The symposium will be held as monthly webinar series starting September 2020. Each month, leading scholars will explore timely new topics and unpack the biggest conversations happening in the field of Indian law.

Attendees can register for the full series or single sessions. Discounts are available for new attorneys and those who register before Aug. 1, 2020

LEARN MORE AND REGISTER FOR THE SERIES


SCHEDULE AND SPEAKERS

LITIGATION UPDATE
Friday, Sept. 11, 2020
10:30 a.m.-12 p.m.

Tom Schlosser
Morisset, Schlosser, Jozwiak & Somerville

Tom Schlosser

Schlosser has been a principal attorney for MSJS since 1986. He represents tribes in fisheries, timber, water, energy, cultural resources, contracting, tax and federal breach of trust, and he specializes in federal litigation, natural resources, and Indian tribal property issues. He is also frequently involved in tribal economic development and environmental regulation. In the 1970s, Tom represented tribes in the Stevens’ Treaty Puget Sound fishing rights proceedings. He is a founding member of the Indian Law Section of the Washington State Bar Association and also served on the WSBA Bar Examiners Committee.


ETHICS IN THE TIME OF COVID-19
Friday, Oct. 9, 2020
9-10:15 a.m.

Brenda Williams and Stacy Lara

Brenda Williams
Senior Lecturer, Tribal Defense Clinic, University of Washington School of Law

Williams received her law degree and her Master of Public Administration from the University of Washington. Her scholarly and policy work focus on the criminal justice system and tribal courts.

Stacey Lara
Lecturer, Tribal Defense Clinic, University of Washington School of Law

Lara received her law degree from the University of Washington and her Master of Public Administration from Seattle University. Her scholarly and advocacy work focus on Indian child welfare, tribal courts and justice systems, wellness courts and cultural competence.


SPORTS BETTING
Friday, Oct. 9, 2020
10:30 a.m.-12 p.m.

Rion Ramirez and David Trujillo

Rion Ramirez
General Manager and Former General Counsel, Port Madison Enterprises, Suquamish Tribe

Ramirez has worked for Port Madison Enterprises since 2004. As general counsel, Ramirez led 27 tribes in the renegotiation of their gaming compacts and negotiated the first Tribal-State Marijuana Compact.
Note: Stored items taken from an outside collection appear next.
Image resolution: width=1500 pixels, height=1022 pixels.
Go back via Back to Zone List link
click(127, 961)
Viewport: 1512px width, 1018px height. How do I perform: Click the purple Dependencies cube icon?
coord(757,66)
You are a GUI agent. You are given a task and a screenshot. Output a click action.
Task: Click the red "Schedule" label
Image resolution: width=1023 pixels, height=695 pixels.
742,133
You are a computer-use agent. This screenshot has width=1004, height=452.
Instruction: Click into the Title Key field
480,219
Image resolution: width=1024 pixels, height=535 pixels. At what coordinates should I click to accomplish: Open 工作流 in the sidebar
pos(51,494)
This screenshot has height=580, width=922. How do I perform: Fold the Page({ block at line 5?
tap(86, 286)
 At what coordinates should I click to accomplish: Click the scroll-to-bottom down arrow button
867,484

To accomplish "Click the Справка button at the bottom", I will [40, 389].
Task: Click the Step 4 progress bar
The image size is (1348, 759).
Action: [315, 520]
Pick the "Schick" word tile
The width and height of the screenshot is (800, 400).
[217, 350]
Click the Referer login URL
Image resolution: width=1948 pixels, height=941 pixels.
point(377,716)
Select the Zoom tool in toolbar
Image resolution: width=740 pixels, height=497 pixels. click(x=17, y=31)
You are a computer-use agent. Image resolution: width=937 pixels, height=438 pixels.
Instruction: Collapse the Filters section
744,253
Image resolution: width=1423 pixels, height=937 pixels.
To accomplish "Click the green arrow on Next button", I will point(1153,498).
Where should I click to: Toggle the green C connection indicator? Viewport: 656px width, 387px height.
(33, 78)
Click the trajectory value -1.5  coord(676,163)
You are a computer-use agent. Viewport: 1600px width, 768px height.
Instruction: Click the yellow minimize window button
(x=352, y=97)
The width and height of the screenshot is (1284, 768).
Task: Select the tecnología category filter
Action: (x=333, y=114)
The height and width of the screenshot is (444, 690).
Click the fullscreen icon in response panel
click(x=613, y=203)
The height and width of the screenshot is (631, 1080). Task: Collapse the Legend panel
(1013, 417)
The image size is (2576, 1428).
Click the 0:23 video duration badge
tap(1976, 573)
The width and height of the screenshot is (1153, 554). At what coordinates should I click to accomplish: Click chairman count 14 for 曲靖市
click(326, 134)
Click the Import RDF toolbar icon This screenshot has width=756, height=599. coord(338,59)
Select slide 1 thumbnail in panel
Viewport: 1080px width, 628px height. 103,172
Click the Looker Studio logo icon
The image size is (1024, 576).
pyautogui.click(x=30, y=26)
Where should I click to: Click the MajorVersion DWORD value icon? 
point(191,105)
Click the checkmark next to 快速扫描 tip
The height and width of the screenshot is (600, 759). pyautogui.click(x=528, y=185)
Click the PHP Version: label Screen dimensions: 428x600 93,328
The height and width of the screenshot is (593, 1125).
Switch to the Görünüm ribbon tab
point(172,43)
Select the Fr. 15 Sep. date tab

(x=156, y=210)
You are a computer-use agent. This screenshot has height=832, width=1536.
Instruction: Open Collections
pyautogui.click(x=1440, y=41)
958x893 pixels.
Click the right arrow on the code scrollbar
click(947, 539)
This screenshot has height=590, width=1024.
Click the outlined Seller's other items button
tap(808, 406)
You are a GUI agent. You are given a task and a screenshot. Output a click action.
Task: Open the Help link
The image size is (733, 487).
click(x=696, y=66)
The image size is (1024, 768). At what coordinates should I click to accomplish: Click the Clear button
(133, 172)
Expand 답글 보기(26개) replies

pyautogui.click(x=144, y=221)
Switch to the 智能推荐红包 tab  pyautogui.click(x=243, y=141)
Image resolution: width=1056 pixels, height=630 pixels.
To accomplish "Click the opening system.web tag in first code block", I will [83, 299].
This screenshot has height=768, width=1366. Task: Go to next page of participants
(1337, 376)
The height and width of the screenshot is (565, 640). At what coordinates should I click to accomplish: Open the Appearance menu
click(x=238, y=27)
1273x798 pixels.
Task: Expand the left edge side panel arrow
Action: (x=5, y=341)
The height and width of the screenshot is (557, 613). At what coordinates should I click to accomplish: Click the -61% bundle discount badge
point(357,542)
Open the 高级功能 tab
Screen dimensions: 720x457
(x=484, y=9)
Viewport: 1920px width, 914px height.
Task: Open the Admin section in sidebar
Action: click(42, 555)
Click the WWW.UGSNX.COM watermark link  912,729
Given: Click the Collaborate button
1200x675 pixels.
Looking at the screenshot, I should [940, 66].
Ramirez has worked diligently to keep litigation at PME and its ventures to a minimum and has played a major role in transferring land into trust status for the Suquamish Tribe.

David Trujillo
Executive Director, Washington State Gambling Commission

Trujillo was appointed director of the Washington State Gambling Commission in June 2013. Prior to this appointment, he served as deputy director and has held various positions throughout the agency. During his time with the Gambling Commission, Trujillo has served as a special agent in field operations, financial investigations and tribal gaming.


TULALIP TRIBES TAX COMPACT
Friday, Nov. 13, 2020
10:30 a.m.-12 p.m.

Tulalip Tribes logo

Tim Brewer
Director, Office of the Reservation Attorney, Tulalip Tribes

Brewer has served as an in-house attorney for the Tulalip Tribes since 2001.


A DISCUSSION WITH AUTHOR AND JOURNALIST LYNDA MAPES
Friday, Dec. 11, 2020
10:30 a.m.-12 p.m.

Lynda Mapes

Lynda Mapes
Author, Photographer and Environmental Journalist, The Seattle Times

Join us for a discussion with Lynda Mapes, Seattle Times reporter and author of “Elwha: A River Reborn and Breaking Ground: The Lower Elwha Tribe and the Unearthing of TSE-Whit-Zen Village.” In 2014-15, Mapes was a Bullard Fellow in Forest Research, living at the Harvard Forest to explore the human and natural history of a single 100-year-old oak tree. She wrote about her experiences with the oak in “Witness Tree,” published by Bloomsbury Publishing in April 2017.